One of the most significant parts of this passage often remains overlooked. Let’s read verse 17 again.

For flesh and blood has not revealed this to you, but my Father who is in heaven.

Jesus’ teaching on the rock comes in direct correlation with that statement, a continuation of the thought. “And I tell you…”

Consider with me for a moment. What if Jesus’ teaching has less to do with who Peter was and more to do with the example he set in that moment? What if the rock Jesus referred to wasn’t Peter himself but rather his ability to discern what the Father was speaking and his desire to believe and live out of what he heard?

Not convinced? Let’s tune our ears to something else Jesus said.

“Everyone then who hears these words of mine and does them will be like a wise man who built his house on the rock. And the rain fell, and the floods came, and the winds blew and beat on that house, but it did not fall, because it had been founded on the rock.”  Matthew 7:24-25

Hmm… “… and on this rock I will build my church, and the gates of hell shall not prevail against it” (Matthew 16:18). Sounds like a similar promise to me. A house built on the rock withstands the storm that rages against it. And what’s the rock? Hearing and living out what Jesus speaks.
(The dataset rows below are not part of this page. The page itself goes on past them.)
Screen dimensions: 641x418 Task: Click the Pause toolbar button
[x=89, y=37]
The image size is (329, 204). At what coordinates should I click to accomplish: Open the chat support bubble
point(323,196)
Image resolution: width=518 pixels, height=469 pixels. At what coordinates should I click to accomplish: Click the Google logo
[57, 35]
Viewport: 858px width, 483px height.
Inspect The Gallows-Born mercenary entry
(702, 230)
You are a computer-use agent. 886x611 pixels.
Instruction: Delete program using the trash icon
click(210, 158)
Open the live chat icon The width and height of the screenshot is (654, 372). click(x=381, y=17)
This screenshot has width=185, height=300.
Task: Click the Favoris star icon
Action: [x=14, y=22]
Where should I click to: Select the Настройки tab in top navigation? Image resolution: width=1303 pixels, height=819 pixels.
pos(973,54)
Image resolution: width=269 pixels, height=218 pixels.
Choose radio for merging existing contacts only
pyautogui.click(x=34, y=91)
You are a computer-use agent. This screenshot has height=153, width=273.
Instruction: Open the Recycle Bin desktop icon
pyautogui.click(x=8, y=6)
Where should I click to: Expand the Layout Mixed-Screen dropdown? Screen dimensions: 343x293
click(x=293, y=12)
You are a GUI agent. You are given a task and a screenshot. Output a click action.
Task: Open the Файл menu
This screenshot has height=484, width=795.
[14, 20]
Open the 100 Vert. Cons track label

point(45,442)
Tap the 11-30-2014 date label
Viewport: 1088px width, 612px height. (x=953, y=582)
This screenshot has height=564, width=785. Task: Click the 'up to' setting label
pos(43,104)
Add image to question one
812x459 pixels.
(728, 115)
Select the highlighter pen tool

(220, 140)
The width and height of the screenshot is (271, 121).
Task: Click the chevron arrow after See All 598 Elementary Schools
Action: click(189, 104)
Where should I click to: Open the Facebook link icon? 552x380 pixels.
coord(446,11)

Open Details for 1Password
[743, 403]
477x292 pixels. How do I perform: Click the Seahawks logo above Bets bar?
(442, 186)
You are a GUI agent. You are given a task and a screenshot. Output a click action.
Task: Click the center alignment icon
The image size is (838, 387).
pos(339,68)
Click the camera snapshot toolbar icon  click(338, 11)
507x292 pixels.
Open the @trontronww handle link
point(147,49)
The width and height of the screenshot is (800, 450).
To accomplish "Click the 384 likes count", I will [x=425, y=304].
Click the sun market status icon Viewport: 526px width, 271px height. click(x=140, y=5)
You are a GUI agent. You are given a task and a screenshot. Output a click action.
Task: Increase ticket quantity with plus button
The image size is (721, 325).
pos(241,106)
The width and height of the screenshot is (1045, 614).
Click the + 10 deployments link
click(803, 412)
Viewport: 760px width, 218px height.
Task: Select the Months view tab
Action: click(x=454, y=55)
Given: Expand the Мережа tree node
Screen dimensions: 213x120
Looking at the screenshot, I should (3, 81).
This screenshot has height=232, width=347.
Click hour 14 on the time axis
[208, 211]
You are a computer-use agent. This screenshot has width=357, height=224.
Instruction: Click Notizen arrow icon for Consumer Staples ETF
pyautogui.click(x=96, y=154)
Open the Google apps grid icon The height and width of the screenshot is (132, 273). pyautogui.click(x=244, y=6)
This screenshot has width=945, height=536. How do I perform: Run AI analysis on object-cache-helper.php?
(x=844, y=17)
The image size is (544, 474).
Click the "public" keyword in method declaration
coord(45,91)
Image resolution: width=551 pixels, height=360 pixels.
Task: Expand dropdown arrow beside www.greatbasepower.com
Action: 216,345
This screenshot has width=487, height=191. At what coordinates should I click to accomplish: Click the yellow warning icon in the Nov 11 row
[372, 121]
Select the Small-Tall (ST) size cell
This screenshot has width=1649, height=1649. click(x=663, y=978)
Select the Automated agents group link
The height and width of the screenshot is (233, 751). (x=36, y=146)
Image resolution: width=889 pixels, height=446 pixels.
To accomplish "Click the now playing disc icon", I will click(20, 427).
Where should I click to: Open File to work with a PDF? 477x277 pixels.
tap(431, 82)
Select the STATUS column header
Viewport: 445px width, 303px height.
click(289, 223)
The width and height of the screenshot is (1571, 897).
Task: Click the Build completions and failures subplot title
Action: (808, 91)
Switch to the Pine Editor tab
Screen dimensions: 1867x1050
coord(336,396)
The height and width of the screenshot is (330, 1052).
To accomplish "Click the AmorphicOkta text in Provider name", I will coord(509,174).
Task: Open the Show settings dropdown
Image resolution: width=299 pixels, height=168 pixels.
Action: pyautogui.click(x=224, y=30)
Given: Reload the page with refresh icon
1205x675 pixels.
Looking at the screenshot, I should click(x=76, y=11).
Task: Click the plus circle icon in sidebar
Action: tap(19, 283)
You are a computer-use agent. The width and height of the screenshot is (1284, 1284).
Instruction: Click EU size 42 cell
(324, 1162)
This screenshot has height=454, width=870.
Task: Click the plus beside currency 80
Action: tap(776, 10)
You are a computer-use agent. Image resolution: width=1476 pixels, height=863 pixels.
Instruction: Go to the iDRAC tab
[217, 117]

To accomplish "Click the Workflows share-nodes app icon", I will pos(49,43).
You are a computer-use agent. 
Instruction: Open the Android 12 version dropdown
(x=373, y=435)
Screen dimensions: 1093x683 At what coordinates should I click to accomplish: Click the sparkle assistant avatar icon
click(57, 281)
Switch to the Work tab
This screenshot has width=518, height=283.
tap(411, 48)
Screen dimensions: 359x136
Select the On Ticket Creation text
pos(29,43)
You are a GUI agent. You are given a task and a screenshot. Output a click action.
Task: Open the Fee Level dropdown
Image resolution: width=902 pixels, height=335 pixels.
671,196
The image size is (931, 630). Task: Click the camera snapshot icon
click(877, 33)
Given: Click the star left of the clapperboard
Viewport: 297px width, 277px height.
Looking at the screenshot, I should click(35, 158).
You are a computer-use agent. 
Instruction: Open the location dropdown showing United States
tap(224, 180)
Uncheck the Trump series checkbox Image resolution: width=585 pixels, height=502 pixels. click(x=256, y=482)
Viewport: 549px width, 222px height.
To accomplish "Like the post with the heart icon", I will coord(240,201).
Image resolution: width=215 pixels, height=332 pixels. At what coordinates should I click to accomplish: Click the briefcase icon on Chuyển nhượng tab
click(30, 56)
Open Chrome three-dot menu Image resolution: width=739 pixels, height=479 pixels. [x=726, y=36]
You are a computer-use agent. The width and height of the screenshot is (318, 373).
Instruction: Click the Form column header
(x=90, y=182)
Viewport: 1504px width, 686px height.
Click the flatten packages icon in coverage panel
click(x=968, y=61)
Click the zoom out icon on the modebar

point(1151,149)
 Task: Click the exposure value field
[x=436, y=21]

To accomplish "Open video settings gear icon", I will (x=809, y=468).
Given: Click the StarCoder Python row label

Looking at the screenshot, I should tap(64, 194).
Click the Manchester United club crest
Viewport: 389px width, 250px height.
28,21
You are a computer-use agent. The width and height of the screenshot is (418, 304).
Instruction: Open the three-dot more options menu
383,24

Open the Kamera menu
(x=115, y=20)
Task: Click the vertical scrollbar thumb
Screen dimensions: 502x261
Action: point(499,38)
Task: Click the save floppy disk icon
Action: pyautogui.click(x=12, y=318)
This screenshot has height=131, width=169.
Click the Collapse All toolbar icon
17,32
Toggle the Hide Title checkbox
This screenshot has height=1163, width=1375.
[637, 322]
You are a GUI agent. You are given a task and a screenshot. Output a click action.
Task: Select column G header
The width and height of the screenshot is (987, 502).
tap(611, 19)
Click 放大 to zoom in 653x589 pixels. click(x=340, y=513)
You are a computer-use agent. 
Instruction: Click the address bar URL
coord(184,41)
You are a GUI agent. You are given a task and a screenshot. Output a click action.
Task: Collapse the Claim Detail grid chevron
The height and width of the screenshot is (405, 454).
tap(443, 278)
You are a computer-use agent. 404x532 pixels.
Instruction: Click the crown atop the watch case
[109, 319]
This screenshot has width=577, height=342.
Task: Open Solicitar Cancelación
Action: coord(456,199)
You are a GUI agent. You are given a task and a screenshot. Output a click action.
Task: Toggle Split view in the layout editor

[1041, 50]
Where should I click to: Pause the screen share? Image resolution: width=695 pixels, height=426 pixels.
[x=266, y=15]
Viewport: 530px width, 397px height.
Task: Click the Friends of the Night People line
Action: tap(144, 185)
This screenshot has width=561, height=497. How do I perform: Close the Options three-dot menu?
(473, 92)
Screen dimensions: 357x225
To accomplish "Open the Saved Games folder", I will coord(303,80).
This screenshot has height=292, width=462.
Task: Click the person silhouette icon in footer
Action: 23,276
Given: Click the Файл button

Dear one, Peter had heard what the Father was speaking into his heart about His Son, and he believed. He lived out that belief by altering his life to come into agreement with what God had revealed to Him. He stood before Jesus and boldly declared Him the Christ at a time when the majority of his fellow Jews did not.

And Jesus said, “Yes Peter. Keep hearing my truth and adjust your life to it, and you become a stone, strengthened and built upon my Rock. This is how I will build my church. Keep that up, Peter, and the gates of hell will not be able to advance.”

Could it really be that simple? Could we really become empowered to overthrow hell’s gates merely by seeking what God says and adjusting our lives to what we discover?

Well, isn’t it worth a try? Consider the alternative.

And everyone who hears these words of mine and does not do them will be like a foolish man who built his house on the sand. And the rain fell, and the floods came, and the winds blew and beat against that house, and it fell, and great was the fall of it.” Matthew 7:26-28

How far the church has fallen since the day our Lord first spoke those words to Peter. Jesus invites us to return, beloved. His Truth still speaks, and He’s looking for men and women like Peter who will allow their lives to resonate with its sound.

Let’s tune to the voice of our Shepherd, align our lives with what He speaks, and remind the world of 1 Corinthians 4:20,

For the kingdom of God is not a matter of talk but of power.